Schedule of DAIS Seminars

Fall 2004
3405 Siebel Center
Thursdays, 3:15-4:15


Coordinator:

Lars Olson
Contact: leolson1

Schedule:

  1. Sept. 9
    Topic: DAIS Overview
    Presenter: DAIS Faculty

  2. Sept. 16
    Topic: Discovering Complex Matchings across Web Query Interfaces: A Correlation Mining Approach
    Presenter: Bin He
    Abstract: To enable information integration, schema matching is a critical step for discovering semantic correspondences of attributes across heterogeneous sources. While complex matchings are common, because of their far more complex search space, most existing techniques focus on simple 1:1 matchings. To tackle this challenge, this paper takes a conceptually novel approach by viewing schema matching as correlation mining, for our task of matching Web query interfaces to integrate the myriad databases on the Internet. On this deep Web, query interfaces generally form complex matchings between attribute groups (e.g., author corresponds to first name, last name in the Books domain). We observe that the cooccurrences patterns across query interfaces often reveal such complex semantic relationships: grouping attributes (e.g., first name, last name) tend to be co-present in query interfaces and thus positively correlated. In contrast, synonym attributes are negatively correlated because they rarely co-occur. This insight enables us to discover complex matchings by a correlation mining approach. In particular, we develop the DCM framework, which consists of data preparation, dual mining of positive and negative correlations, and finally matching selection. Unlike previous correlation mining algorithms, which mainly focus on finding strong positive correlations, our algorithm cares both positive and negative correlations, especially the subtlety of negative correlations, due to its special importance in schema matching. This leads to the introduction of a new correlation measure, H-measure, distinct from those proposed in previous work. We evaluate our approach extensively and the results show good accuracy for discovering complex matchings.

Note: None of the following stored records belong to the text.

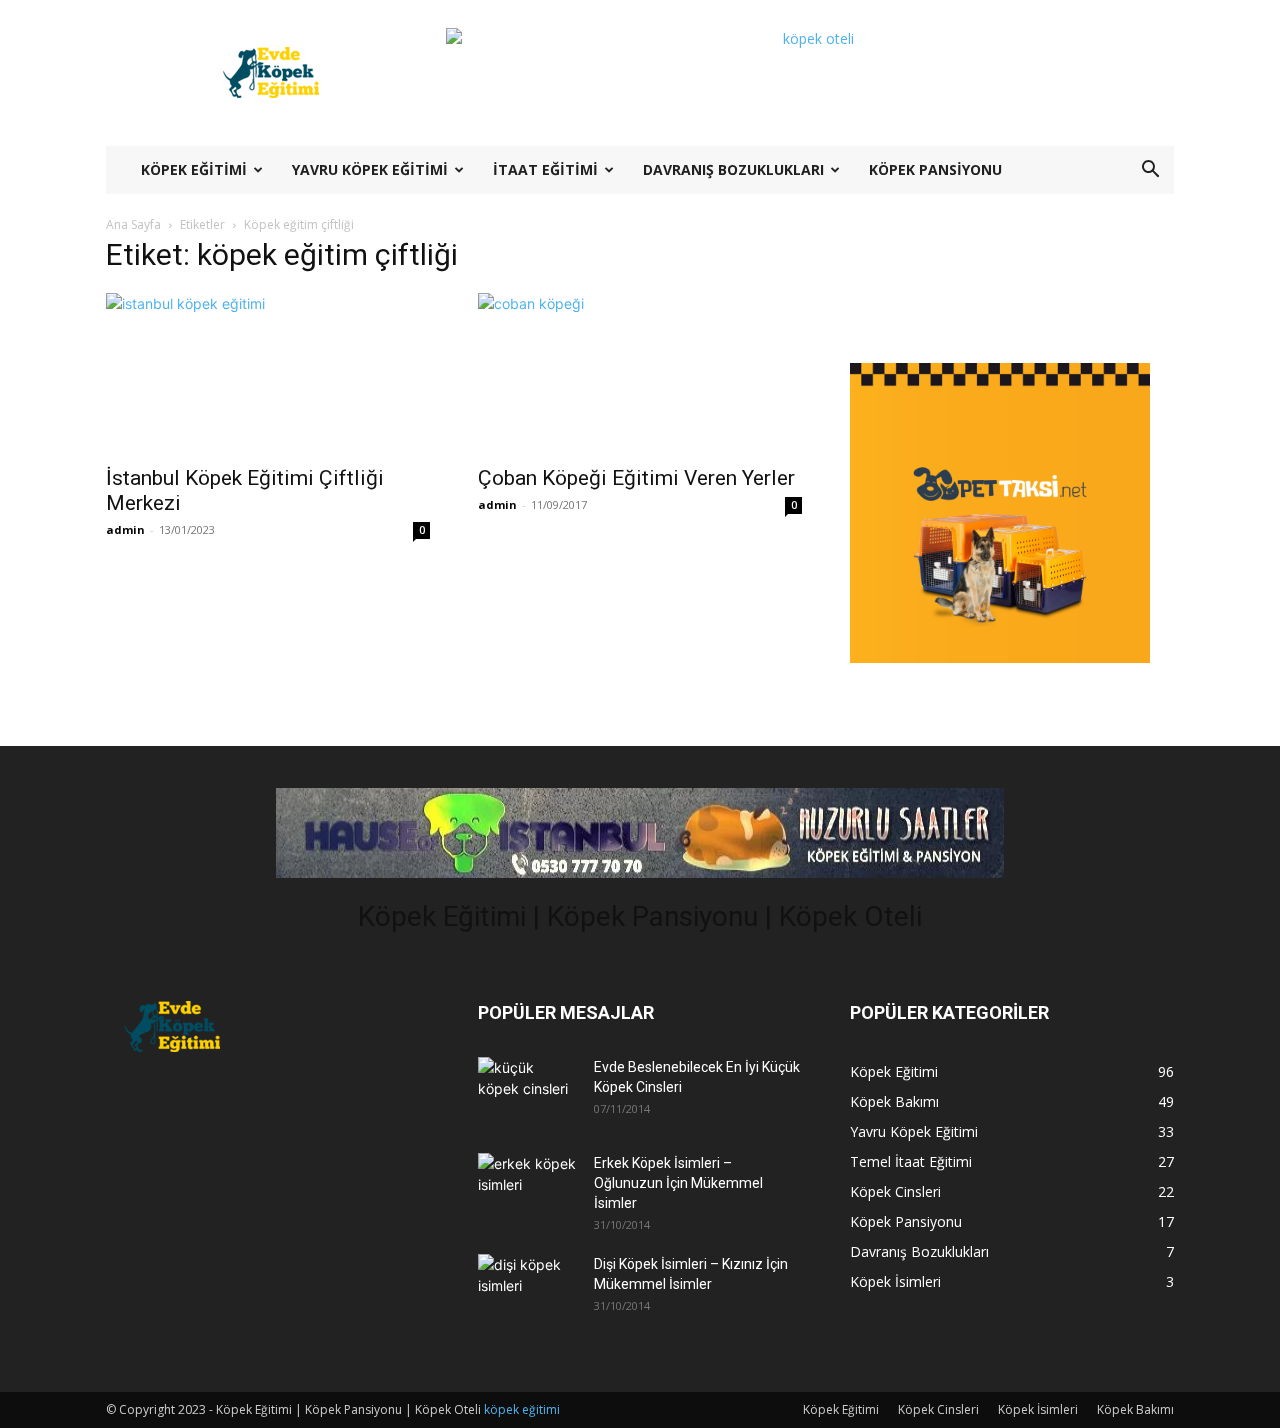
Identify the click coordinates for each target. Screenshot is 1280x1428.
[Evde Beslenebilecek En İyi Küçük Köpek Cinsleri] (528, 1088)
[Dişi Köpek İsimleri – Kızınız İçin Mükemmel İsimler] (528, 1285)
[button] (1150, 171)
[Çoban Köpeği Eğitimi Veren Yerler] (640, 373)
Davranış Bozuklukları (733, 169)
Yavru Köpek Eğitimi (370, 169)
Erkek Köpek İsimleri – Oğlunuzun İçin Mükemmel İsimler (678, 1183)
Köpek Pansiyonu (935, 169)
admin (125, 529)
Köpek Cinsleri (938, 1409)
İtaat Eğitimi (545, 169)
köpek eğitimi (522, 1409)
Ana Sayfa (133, 224)
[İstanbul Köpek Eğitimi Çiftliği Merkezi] (268, 373)
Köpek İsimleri (1038, 1409)
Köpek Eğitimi (194, 169)
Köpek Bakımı (1135, 1409)
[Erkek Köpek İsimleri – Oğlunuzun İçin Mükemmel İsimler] (528, 1184)
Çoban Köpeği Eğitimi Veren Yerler (636, 478)
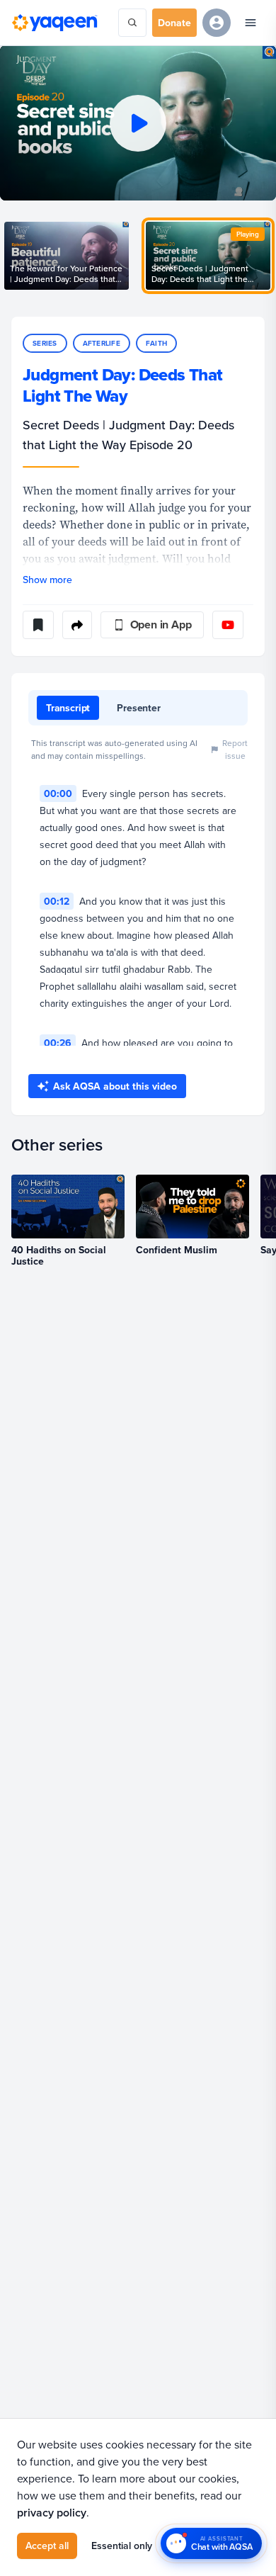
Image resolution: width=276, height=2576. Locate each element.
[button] (138, 122)
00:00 (58, 793)
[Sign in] (216, 23)
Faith (156, 343)
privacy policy (51, 2512)
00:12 (56, 901)
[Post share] (77, 625)
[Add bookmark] (38, 625)
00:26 (57, 1043)
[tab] (68, 708)
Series (45, 343)
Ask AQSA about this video (115, 1086)
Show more (47, 579)
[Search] (132, 23)
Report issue (235, 749)
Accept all (47, 2545)
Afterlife (101, 343)
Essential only (121, 2545)
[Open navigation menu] (250, 23)
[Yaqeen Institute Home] (54, 22)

  3. Sept. 23 No meeting (qual exams)

  4. Sept. 30
    Topic: Managing Uncertainty in Moving-Object and Sensor Databases
    Presenter: Reynold Cheng (Purdue)
    Abstract: In a moving-object database system, locations of objects are constantly reported to the database. These location values are subsequently used to answer user queries. Due to continuous changes in locations, as well as limited resources (e.g., network bandwidth and battery power), it is infeasible for the database to keep track of the actual location of every moving object. Queries that use the stale values provided by the database can produce incorrect answers. However, if the degree of uncertainty between the actual location value and the database value is limited, one can place more confidence in answers to the queries. More generally, query answers can be augmented with probabilistic guarantees of the validity of the answers. To answer these probabilistic queries, different solutions are required, depending on the moving pattern of an object, as well as the nature of the query. We investigate the interesting issue of modeling "uncertainty" for a moving-object. Based on the uncertainty models, I will discuss how uncertain location data can be queried, where algorithms for range queries and nearest-neighbor queries will be presented.

    We observe that uncertainty management techniques for a moving-object database can be generalized to a vast class of sensor-based applications, which typically involve the monitoring of continuously changing entities (e.g., temperature and pressure). I will talk about a taxonomy of uncertainty models for general sensor data. These classes of models describe uncertainty in different levels of precision. Next, we will present a classification scheme for probabilistic queries for uncertain sensor data, and briefly discuss how probabilistic queries are executed in each class. We also examine the important issue of measuring the quality of answers to probabilistic queries.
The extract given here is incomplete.